Capitalized terms used herein and not otherwise defined shall have the meanings
ascribed to such terms in the Agreement or the Note, as
appropriate.
Notwithstanding
the provisions of the Note, the Agreement or any other agreement between the
parties hereto to the contrary, and for good and valuable consideration the
receipt and sufficiency of which is hereby acknowledged, the parties hereto
agree as follows:
1. Registration
Waivers.
(a) The
Company and the Investor hereby agree that from the date hereof until the
earlier to occur of (i) the date the Company has filed with the SEC its 2006
audited, U.S. GAAP-reconciled financial statements and (ii) December 14, 2006
(such date, the “Financial
Date”),
an
Allowable Grace Period shall be deemed to have occurred and be continuing (such
period, the “Financial
Period”);
provided,
however,
that
notwithstanding Section 3(r) of the Agreement, such Allowable Grace Period
may exceed 15 consecutive days, and the number of days in such Allowable Grace
Period shall not be taken into account in determining, for purposes of Section
3(r) of the Agreement, whether during any 365 day period Grace Periods have
exceeded an aggregate of 45 days.
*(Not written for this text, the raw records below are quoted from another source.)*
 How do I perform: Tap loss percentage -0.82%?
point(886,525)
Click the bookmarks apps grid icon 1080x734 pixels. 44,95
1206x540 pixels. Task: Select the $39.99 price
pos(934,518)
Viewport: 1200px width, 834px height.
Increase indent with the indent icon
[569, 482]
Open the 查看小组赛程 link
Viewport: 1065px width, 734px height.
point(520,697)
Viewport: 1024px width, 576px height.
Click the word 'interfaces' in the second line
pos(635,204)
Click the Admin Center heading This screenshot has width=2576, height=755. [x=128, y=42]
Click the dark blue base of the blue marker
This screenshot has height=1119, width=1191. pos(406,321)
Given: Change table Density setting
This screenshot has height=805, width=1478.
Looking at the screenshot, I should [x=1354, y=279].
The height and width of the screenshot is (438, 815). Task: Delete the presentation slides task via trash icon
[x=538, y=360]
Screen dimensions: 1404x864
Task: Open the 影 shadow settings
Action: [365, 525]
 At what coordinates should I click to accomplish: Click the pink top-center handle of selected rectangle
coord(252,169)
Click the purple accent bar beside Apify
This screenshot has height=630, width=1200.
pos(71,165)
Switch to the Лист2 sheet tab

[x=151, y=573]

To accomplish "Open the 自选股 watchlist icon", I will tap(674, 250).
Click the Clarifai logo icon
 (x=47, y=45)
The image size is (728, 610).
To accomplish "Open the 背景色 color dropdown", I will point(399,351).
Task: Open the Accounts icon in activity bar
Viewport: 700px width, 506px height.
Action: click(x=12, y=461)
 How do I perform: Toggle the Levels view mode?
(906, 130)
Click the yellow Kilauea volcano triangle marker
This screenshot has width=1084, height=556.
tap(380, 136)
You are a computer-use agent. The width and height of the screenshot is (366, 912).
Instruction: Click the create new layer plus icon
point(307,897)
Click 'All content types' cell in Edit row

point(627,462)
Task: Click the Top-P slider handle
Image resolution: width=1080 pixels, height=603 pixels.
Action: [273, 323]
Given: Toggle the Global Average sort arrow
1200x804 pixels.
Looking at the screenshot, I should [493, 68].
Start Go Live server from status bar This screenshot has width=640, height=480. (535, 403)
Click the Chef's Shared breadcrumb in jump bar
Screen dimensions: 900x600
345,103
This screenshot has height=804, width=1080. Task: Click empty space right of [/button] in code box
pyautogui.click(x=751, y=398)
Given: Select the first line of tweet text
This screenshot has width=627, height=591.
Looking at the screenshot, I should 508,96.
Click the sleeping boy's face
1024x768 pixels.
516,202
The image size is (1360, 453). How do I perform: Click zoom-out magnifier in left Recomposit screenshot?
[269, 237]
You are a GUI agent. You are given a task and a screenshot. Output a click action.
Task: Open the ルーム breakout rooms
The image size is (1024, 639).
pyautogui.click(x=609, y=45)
In the event that, on the first Trading Day
immediately following the Financial Period, the Prospectus in the Registration
Statement is not available to be used to make sales of Initial Registrable
Securities (as defined in the Registration Rights Agreement) for any reason,
including, without limitation, any Maintenance Failure that has occurred or
is
continuing, an Event of Default under the Note shall be deemed to have occurred
with respect to such Maintenance Failure (without regard to any cure periods
in
the Note otherwise applicable thereto).
(b) With
respect to the Registration Statement, the Company’s obligations set forth in
the Agreement relating to (i) delivery of prospectus copies in Sections
3(c)(iii) and 3(d)(ii), (ii) delivery of notice in Section 3(f)(i) and
(iii) delivery of the confirmation that such Registration Statement has
been declared effective to the Company’s transfer agent in Section 3(q) shall,
in each case, be deemed to be met if performed on or prior to the Financial
Date
in lieu of the Effectiveness Date.
(c) Section
1(e) of the Agreement is hereby amended by deleting such provision in its
entirety and replacing it with the following:
“Additional
Filing Deadline”
means
the later of (i) the date 30 days from the Effective Date of the
Initial Registration Statement and (ii) the earlier to occur of (x) the
date the Company has filed with the SEC its 2006 audited, U.S. GAAP-reconciled
financial statements and (y) December 14, 2006.
2. Net
Cash Balance.
(a) Effective
from the date hereof until and including March 30, 2007, Section 15(e) of the
Note is hereby amended to replace the words “30% of the aggregate remaining
unamortized or un-converted Principal amount of Notes then outstanding” with the
words “One Million Five Hundred Thousand U.S. Dollars (US$1,500,000)”. From and
after March 31, 2007, such amendment shall no longer be effective.
(b) On
March
31, 2007, the Company shall (i) provide to the Investor a certification as
to whether the Net Cash Balance Test has been satisfied as of such date and
(ii) to the extent such certification contains material non-public
information, publicly disclose (on a Current Report on Form 6-K or otherwise)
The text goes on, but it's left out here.